Records from a dataset:
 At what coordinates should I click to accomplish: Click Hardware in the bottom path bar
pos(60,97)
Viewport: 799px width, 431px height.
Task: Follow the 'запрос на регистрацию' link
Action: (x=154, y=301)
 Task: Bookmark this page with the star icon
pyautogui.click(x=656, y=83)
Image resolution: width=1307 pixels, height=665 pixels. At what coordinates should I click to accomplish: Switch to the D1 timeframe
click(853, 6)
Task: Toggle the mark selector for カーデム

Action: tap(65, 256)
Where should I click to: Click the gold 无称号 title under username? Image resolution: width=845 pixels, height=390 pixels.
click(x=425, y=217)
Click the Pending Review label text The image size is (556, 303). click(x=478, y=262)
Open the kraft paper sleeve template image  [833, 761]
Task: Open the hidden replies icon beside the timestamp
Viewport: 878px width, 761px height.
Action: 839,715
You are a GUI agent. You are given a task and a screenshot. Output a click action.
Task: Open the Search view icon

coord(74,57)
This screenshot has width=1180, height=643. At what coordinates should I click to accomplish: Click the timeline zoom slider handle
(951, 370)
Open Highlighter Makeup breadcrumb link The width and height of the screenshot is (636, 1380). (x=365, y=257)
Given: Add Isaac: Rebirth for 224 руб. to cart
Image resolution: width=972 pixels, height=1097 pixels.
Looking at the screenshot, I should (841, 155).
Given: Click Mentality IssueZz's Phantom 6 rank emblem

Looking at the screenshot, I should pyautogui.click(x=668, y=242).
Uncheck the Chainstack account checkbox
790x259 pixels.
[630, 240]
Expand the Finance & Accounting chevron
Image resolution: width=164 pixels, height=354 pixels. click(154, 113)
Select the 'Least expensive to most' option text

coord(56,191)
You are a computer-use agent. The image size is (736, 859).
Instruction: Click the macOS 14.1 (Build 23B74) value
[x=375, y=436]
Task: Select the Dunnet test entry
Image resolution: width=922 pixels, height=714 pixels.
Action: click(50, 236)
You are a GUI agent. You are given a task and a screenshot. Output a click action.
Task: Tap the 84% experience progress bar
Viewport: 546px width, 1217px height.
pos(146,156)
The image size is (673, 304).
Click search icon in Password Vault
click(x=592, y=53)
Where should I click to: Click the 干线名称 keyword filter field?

> What to produce
Exact repetition of every entry in the data is required.

> The completed task
 At what coordinates should I click to accomplish: Click Hardware in the bottom path bar
pos(60,97)
Viewport: 799px width, 431px height.
Task: Follow the 'запрос на регистрацию' link
Action: (x=154, y=301)
 Task: Bookmark this page with the star icon
pyautogui.click(x=656, y=83)
Image resolution: width=1307 pixels, height=665 pixels. At what coordinates should I click to accomplish: Switch to the D1 timeframe
click(853, 6)
Task: Toggle the mark selector for カーデム

Action: tap(65, 256)
Where should I click to: Click the gold 无称号 title under username? Image resolution: width=845 pixels, height=390 pixels.
click(x=425, y=217)
Click the Pending Review label text The image size is (556, 303). click(x=478, y=262)
Open the kraft paper sleeve template image  [833, 761]
Task: Open the hidden replies icon beside the timestamp
Viewport: 878px width, 761px height.
Action: 839,715
You are a GUI agent. You are given a task and a screenshot. Output a click action.
Task: Open the Search view icon

coord(74,57)
This screenshot has width=1180, height=643. At what coordinates should I click to accomplish: Click the timeline zoom slider handle
(951, 370)
Open Highlighter Makeup breadcrumb link The width and height of the screenshot is (636, 1380). (x=365, y=257)
Given: Add Isaac: Rebirth for 224 руб. to cart
Image resolution: width=972 pixels, height=1097 pixels.
Looking at the screenshot, I should (841, 155).
Given: Click Mentality IssueZz's Phantom 6 rank emblem

Looking at the screenshot, I should pyautogui.click(x=668, y=242).
Uncheck the Chainstack account checkbox
790x259 pixels.
[630, 240]
Expand the Finance & Accounting chevron
Image resolution: width=164 pixels, height=354 pixels. click(154, 113)
Select the 'Least expensive to most' option text

coord(56,191)
You are a computer-use agent. The image size is (736, 859).
Instruction: Click the macOS 14.1 (Build 23B74) value
[x=375, y=436]
Task: Select the Dunnet test entry
Image resolution: width=922 pixels, height=714 pixels.
Action: click(50, 236)
You are a GUI agent. You are given a task and a screenshot. Output a click action.
Task: Tap the 84% experience progress bar
Viewport: 546px width, 1217px height.
pos(146,156)
The image size is (673, 304).
Click search icon in Password Vault
click(x=592, y=53)
Where should I click to: Click the 干线名称 keyword filter field?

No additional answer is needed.